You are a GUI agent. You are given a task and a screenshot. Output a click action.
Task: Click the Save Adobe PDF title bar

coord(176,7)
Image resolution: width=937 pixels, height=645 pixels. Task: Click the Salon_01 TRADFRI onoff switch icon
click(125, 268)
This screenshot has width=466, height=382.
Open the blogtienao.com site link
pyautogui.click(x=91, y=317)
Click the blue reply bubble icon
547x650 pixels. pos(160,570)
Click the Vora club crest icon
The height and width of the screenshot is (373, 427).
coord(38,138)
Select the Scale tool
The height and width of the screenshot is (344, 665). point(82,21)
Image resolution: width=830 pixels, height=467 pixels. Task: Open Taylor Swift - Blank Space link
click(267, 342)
+---+
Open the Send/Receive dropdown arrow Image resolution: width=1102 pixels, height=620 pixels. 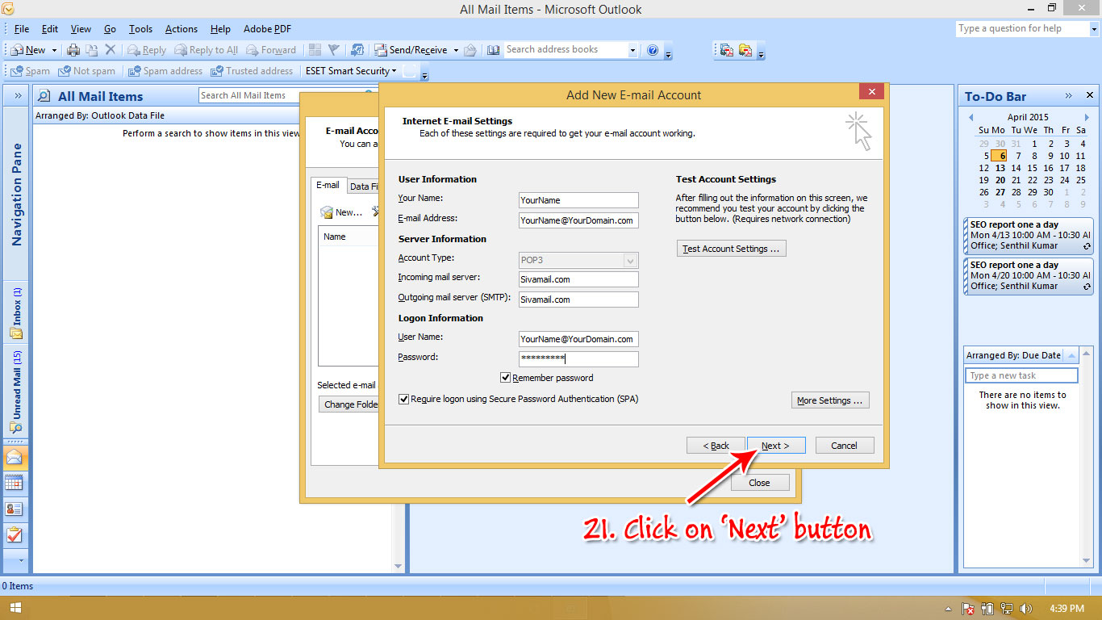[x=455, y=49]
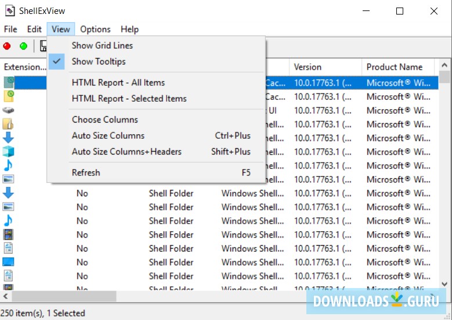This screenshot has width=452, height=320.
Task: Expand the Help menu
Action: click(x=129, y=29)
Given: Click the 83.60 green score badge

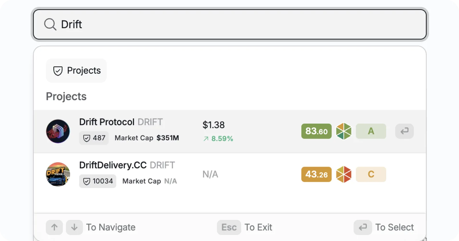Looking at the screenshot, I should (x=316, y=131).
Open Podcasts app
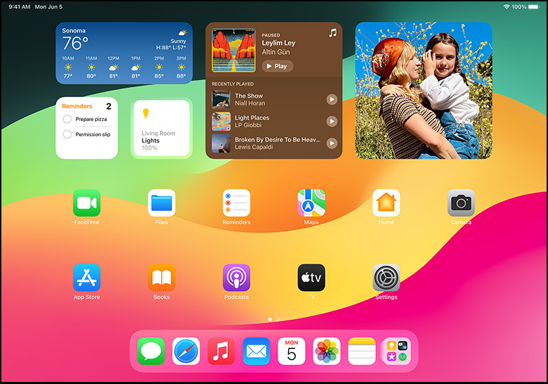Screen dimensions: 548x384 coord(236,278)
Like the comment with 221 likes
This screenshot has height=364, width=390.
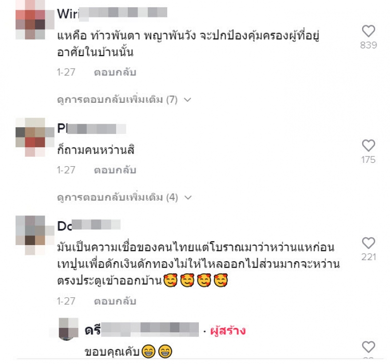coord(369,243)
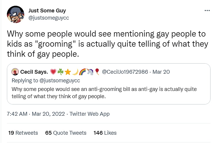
+---+
## WHAT YOU ARE ASKED TO DO
The lines to extract from the data above begin with the line containing "You are a GUI" and end with the line containing "This screenshot has width=466, height=382.". Extract them exactly, including both.

## EXPECTED OUTPUT
You are a GUI agent. You are given a task and a screenshot. Output a click action.
Task: Click the Save Adobe PDF title bar

coord(176,7)
Image resolution: width=937 pixels, height=645 pixels. Task: Click the Salon_01 TRADFRI onoff switch icon
click(125, 268)
This screenshot has width=466, height=382.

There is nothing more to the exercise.